### [Petikan Tulisan]
Kembali Pulang!




Selamat kembali!

Iya, sebuah sapaan yang saya berikan bukan untuk siapa pun, melainkan untuk diri saya sendiri. Yang sudah sebegitu baiknya sanggup melewati malam-malam terberat, bahkan paling berat dari semua pikiran yang membelenggu. Malam di mana semuanya seakan diambil paksa, lalu menghilang begitu saja, dan perlahan-lahan melumpuhkan logika serta melupakan mereka-mereka yang percaya.

Sudah tahu ya berarti kenapa saya sempat menghilang sejenak? Semoga jawaban tersiratnya membantu. Tak apa jika kemudian ingin berspekulasi, namun setidaknya saya sudah sanggup jujur pada diri sendiri. Hal yang susah itu jujur dengan diri sendiri, kan? Well, terlalu singkat tapi ya menghilangnya, tapi buat saya itu satu-satunya waktu terlama dan terpanjang yang tak ingin saya rasakan lagi.

### [Kumpulan Materi]
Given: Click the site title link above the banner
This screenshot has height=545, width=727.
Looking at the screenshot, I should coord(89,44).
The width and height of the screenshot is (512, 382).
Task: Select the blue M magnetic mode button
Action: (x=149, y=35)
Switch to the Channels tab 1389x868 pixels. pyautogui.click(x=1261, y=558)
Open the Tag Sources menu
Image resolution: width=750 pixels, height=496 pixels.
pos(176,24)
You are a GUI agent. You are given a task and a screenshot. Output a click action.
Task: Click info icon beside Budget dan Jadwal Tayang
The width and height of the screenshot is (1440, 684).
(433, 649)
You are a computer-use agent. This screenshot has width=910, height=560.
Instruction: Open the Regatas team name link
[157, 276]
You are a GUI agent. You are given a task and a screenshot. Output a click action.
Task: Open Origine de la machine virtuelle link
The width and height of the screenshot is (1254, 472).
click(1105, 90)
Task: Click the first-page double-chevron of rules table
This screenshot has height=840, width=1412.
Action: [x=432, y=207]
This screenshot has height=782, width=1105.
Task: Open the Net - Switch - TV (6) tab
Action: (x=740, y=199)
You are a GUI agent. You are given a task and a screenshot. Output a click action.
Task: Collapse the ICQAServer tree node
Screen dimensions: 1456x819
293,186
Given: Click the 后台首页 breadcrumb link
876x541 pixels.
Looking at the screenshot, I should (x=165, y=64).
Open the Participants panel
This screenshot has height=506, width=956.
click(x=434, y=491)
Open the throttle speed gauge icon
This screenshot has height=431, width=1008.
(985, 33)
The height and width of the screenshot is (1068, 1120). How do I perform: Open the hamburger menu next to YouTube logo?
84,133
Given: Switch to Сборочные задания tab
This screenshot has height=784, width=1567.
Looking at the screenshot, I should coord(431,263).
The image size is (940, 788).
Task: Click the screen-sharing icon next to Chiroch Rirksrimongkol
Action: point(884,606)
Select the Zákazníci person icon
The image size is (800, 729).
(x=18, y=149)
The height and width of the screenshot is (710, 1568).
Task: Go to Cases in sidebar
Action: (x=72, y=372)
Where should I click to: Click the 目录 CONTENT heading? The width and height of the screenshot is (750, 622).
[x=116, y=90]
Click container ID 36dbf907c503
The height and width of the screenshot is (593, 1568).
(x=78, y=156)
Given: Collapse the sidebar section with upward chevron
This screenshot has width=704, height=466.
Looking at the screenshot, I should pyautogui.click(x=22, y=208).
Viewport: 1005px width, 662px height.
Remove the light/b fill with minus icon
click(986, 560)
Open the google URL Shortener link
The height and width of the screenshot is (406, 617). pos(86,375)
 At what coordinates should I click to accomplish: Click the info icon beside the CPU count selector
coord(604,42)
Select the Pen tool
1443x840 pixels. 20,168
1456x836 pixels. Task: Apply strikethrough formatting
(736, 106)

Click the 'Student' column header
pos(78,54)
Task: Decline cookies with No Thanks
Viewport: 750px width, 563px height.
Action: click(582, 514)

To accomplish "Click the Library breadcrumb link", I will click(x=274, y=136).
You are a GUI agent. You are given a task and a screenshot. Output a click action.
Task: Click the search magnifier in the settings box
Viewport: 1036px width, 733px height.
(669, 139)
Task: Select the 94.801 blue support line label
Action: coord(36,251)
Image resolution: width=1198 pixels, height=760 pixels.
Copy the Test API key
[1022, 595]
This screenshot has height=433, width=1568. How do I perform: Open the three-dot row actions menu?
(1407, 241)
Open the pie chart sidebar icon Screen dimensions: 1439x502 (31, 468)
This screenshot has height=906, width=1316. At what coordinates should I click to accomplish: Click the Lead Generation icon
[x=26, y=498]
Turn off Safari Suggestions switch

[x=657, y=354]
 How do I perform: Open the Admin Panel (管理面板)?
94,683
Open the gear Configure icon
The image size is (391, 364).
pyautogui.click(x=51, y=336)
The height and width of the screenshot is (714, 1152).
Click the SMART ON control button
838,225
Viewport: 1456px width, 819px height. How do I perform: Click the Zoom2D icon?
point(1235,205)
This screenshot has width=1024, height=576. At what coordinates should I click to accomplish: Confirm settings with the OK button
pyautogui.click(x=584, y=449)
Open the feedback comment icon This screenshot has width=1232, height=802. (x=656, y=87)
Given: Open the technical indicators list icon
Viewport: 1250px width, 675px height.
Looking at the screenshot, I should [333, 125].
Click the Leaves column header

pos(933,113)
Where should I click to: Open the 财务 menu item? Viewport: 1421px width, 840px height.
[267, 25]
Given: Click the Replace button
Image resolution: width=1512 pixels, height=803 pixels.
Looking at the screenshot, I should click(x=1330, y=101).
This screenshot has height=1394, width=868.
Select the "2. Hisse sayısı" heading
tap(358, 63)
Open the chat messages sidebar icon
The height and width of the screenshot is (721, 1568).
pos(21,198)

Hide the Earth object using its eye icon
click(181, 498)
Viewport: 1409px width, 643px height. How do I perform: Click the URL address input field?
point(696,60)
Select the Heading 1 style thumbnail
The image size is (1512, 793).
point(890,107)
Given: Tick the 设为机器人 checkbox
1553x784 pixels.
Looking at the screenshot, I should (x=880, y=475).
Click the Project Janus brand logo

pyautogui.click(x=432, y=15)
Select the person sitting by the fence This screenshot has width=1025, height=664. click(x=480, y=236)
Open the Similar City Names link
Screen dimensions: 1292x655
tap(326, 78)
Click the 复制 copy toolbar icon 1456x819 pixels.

### [Tujuan]
Lanjutkan tulisan tentang kembali pulang setelah sempat menghilang, tepat setelah kalimat terakhirnya. Materi ini diambil dari sumber yang berbeda.

### [Jawaban Akhir]
But, lupakan saja tentang itu dan mari kembali pada niat saya menuliskan ini; yaitu untuk melepaskan dan sudah sepenuhnya menerima segala perasaan yang sempat ada, telah berlalu dan sekarang saya tahu keberadaannya. Jadi, ini akan menjadi surat sekaligus tulisan paling emosional yang pernah kalian baca, maybe.

Saya diam lama termenung memikirkan apa itu sebenarnya cinta dan rasa sayang. Apakah perasaan yang begitu mendalam bisa melumpuhkan sekaligus mematikan? Apakah perasaan ada untuk kemudian menghancurkan—entah orang lain dan yang terpenting diri sendiri? Pertanyaan-pertanyaan itu tak terjawab lugas dari mulut seseorang, melainkan dari diri sendiri yang kemudian menyentak kesadaran saya secara perlahan.

Saya ini tidak pernah bisa berbohong pada siapa pun, terlebih pada mereka yang mengenal saya lebih daripada saya mengenal diri sendiri. Sekuat apa pun saya tunjukkan bahwa saya baik-baik saja, sekeras apa pun saya berteriak saya baik, itu tidak akan menutupi apa pun yang saya rasakan. Dan terima kasih, karena sudah mau untuk mengerti keadaan saya yang amat sulit terbuka, I owe you!

Tak jarang saya berbohong untuk menyamarkan sakit yang saya rasa, untuk menutupi luka yang saya pendam. Tapi satu yang saya pahami kemarin malam, bukan mereka yang saya bohongi, tapi diri saya sendiri yang saya tipu habis-habisan. Hingga ia mengerang dan menyatakan ketidaksanggupannya untuk terus terlihat baik-baik saja padahal tidak.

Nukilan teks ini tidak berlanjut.